[[ EXTRACTED ENTRIES, beginning ]]

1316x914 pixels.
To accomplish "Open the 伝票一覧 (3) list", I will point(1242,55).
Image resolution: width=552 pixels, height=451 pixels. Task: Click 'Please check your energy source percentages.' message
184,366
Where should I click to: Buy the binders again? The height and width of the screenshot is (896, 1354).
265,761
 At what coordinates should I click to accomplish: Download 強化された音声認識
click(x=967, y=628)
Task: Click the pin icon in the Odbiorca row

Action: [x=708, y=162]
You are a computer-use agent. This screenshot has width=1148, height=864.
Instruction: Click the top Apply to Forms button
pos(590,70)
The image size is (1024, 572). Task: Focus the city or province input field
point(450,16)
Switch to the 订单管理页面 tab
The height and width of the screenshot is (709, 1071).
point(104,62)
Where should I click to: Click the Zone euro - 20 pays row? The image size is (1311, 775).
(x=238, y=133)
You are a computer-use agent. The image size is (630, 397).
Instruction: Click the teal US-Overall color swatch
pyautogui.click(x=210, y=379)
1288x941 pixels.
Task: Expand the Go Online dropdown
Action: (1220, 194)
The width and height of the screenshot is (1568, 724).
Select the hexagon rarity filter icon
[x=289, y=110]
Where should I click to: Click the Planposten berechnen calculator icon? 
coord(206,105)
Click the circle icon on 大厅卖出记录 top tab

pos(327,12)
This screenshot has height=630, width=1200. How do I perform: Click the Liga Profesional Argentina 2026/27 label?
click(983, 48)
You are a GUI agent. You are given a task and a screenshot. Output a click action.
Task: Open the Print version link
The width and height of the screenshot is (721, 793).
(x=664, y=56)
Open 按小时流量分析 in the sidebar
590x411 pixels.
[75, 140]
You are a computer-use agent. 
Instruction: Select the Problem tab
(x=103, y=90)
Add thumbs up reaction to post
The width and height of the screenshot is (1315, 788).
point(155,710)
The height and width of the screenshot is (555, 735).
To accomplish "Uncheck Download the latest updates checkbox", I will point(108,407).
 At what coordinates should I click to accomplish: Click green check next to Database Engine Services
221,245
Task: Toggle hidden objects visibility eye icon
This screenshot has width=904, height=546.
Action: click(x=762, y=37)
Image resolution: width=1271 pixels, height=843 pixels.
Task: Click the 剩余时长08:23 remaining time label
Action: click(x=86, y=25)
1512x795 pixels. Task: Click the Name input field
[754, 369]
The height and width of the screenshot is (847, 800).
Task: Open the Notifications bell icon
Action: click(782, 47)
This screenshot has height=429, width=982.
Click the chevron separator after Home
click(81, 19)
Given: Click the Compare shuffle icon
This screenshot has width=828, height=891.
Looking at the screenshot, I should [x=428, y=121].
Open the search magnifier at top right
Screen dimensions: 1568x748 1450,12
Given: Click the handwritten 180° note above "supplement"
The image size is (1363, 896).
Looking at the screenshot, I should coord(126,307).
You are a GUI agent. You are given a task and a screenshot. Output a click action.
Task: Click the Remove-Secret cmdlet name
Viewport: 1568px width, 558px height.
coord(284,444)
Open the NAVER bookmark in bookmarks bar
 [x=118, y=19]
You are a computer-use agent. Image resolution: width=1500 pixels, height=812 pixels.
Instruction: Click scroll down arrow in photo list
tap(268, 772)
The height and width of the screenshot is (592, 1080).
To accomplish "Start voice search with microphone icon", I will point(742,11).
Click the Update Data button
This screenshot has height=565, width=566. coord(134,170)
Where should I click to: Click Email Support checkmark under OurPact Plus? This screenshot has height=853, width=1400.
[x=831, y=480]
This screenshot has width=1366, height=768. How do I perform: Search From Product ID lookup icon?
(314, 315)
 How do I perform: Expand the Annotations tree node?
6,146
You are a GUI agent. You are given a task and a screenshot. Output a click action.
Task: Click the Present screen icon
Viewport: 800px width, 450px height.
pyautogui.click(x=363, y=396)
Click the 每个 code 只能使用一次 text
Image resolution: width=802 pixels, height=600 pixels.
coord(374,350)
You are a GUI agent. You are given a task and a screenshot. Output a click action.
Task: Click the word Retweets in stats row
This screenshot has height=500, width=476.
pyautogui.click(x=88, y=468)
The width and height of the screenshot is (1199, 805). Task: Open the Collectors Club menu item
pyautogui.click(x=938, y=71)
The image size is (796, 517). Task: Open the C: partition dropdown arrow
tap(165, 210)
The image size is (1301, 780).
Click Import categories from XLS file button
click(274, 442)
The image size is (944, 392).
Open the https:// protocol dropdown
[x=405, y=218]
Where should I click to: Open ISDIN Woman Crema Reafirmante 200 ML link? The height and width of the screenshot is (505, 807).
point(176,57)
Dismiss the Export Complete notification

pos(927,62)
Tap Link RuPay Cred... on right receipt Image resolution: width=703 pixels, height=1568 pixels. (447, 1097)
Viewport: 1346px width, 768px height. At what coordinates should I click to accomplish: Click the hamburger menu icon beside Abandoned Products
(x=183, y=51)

[[ EXTRACTED ENTRIES, end ]]

THE TASK: Start at the line with "The image size is (796, 517).". Give that line and every line after it again, word for word, through the last line above.

SOLUTION:
The image size is (796, 517). Task: Open the C: partition dropdown arrow
tap(165, 210)
The image size is (1301, 780).
Click Import categories from XLS file button
click(274, 442)
The image size is (944, 392).
Open the https:// protocol dropdown
[x=405, y=218]
Where should I click to: Open ISDIN Woman Crema Reafirmante 200 ML link? The height and width of the screenshot is (505, 807).
point(176,57)
Dismiss the Export Complete notification

pos(927,62)
Tap Link RuPay Cred... on right receipt Image resolution: width=703 pixels, height=1568 pixels. (447, 1097)
Viewport: 1346px width, 768px height. At what coordinates should I click to accomplish: Click the hamburger menu icon beside Abandoned Products
(x=183, y=51)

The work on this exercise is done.